#### Exercise goal:
Copy each line of the entries that contains the word "agent".

#### Data for review:
"""

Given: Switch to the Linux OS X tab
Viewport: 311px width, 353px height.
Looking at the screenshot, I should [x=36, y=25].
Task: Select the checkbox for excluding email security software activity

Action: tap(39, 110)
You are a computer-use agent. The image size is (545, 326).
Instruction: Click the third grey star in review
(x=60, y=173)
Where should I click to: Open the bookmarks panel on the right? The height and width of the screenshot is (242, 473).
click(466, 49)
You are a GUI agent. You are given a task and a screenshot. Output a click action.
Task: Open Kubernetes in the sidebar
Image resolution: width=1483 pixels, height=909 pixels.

"""
"""

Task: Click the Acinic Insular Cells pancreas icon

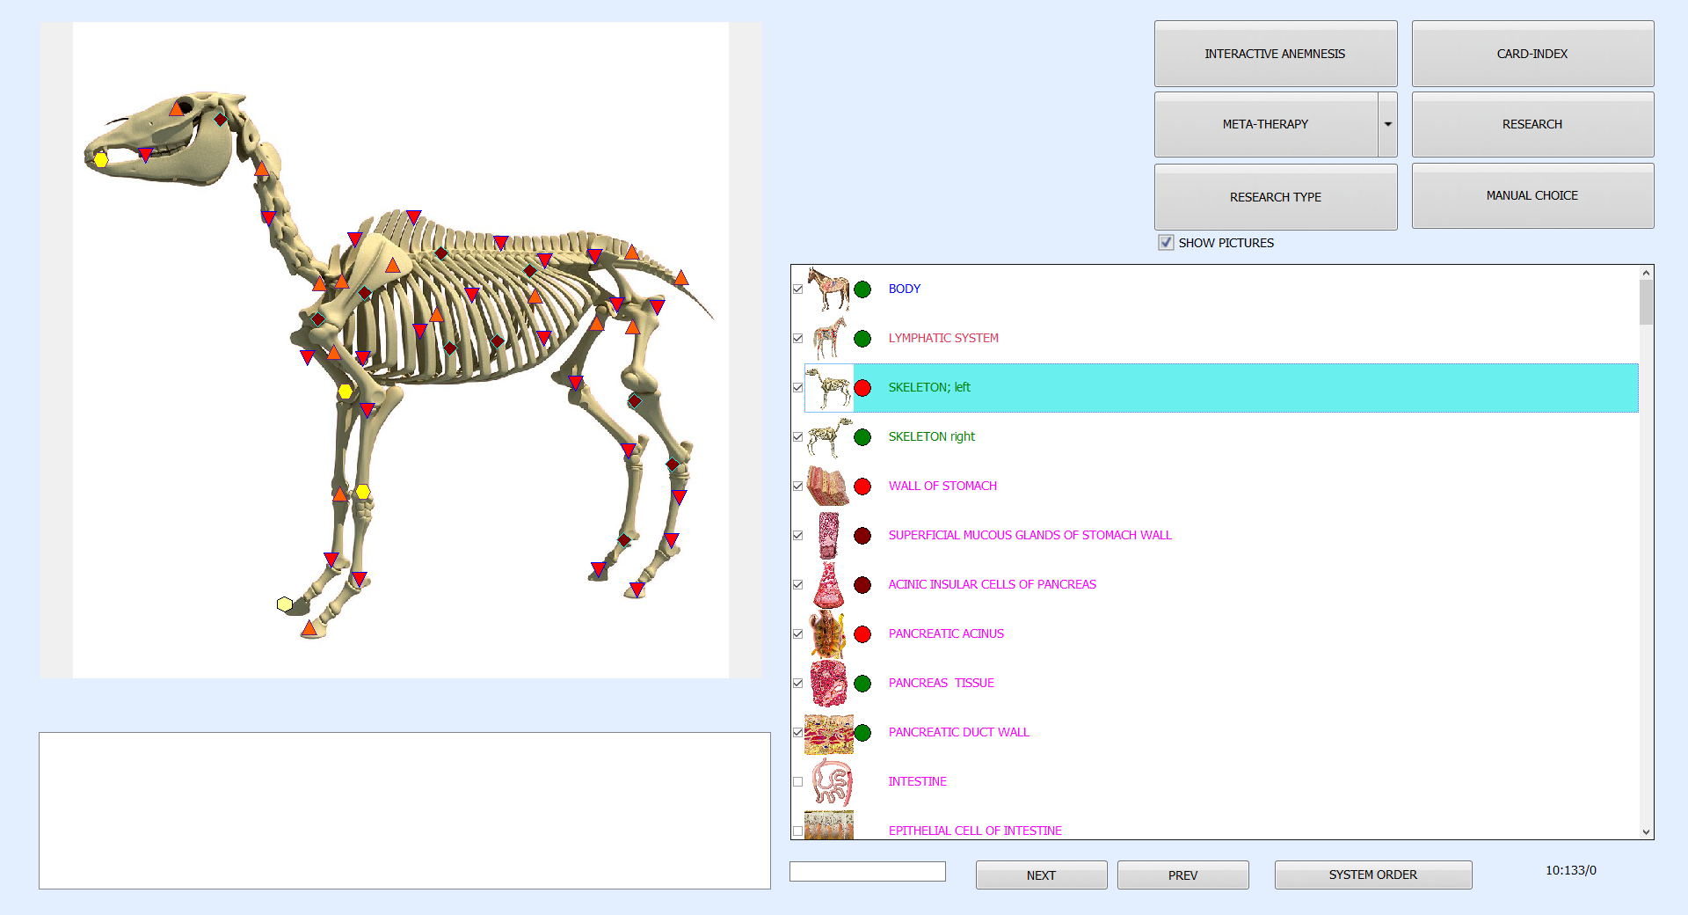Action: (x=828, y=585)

"""

#### Finished task:
You are a computer-use agent. The image size is (545, 326).
You are a GUI agent. You are given a task and a screenshot. Output a click action.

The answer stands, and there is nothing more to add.